A Really Stupid Thing To Miss About New York
Today was an absolutely glorious day---despite an exhausting schedule, running around from the early morning until a couple hours ago, I got continuously recharged every time I walked outside and saw the almost blindingly blue sky and almost manically blossoming oxalis everywhere. I hope I get a chance to photograph some of it in the next few days--it's such a stunning, delicious, happy weed. So I'm really glad I'm here right now, and not dealing with Manhattan's last lurch through winter. Nevertheless, the day the President's FY06 budget came out, there are a few things I miss about New York. Some are less obvious than others.

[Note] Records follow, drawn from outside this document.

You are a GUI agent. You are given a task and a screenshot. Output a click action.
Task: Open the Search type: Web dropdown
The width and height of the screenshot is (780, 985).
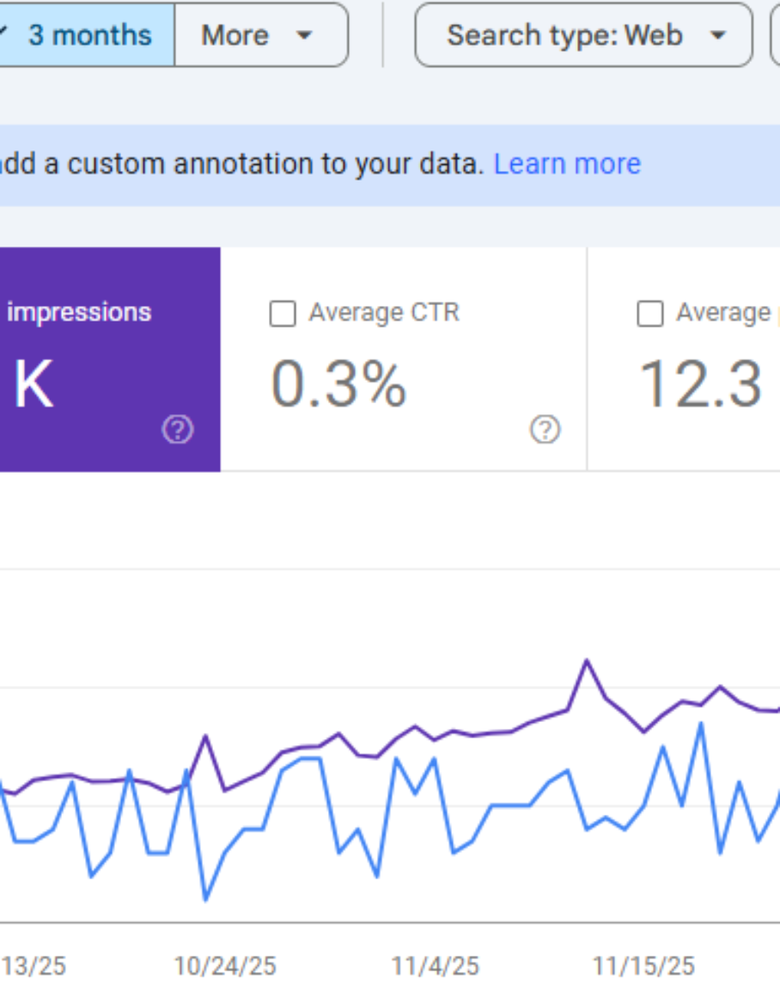point(584,35)
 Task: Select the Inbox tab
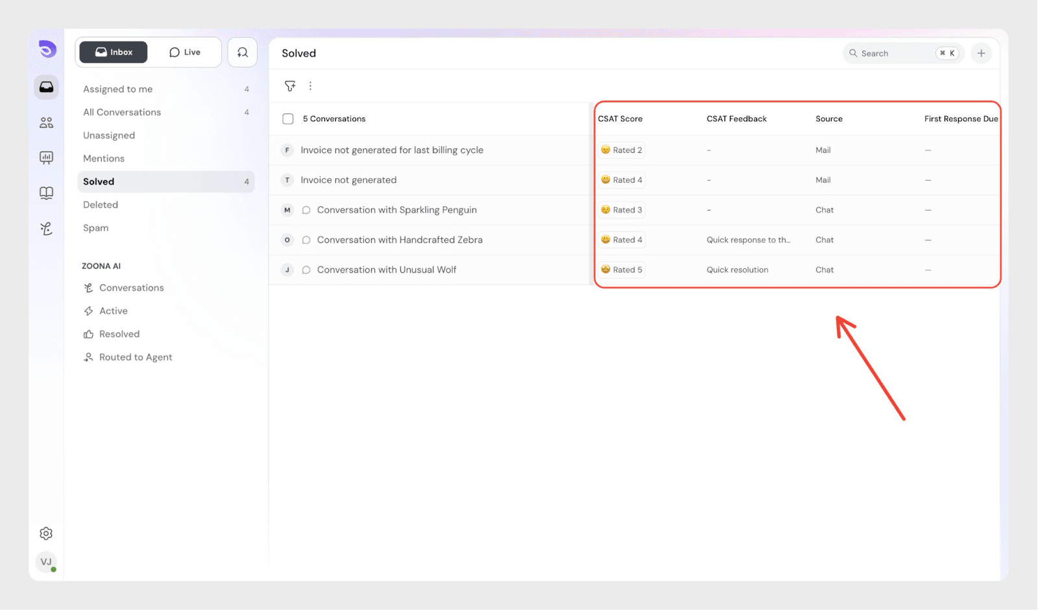point(114,53)
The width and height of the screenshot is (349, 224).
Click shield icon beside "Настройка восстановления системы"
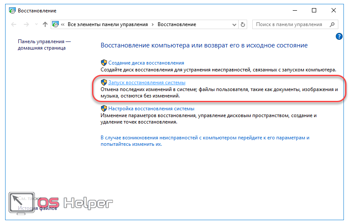click(104, 109)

For example, last year I had an impossibly cheap subscription to the ridiculously expensive Wall Street Journal, part of some kind of semi-accidental student deal. Despite the often infuriating editorial page, I actually love the Journal--the old school line illustrations, the wacky front page trend article, and clear cut, nitty-gritty, concrete articles about the kind of geeky stuff I love reading about: trade policy, military budgets, medical law, you name it. As the semester wore on, however, reading anything I didn't absolutely have to read became almost physically painful, and trade policy couldn't compete with the mountains of locally angled New York news I was trying to keep up with. Mountains of Journals in the plastic bags accumulated in my room while I found myself having to buy copies of the Daily News and even the Post at news stands. When I went home for winter vacation, my beloved ponderosa pines seemed to regard me accusingly in the mist. I axed the subscription with the new year.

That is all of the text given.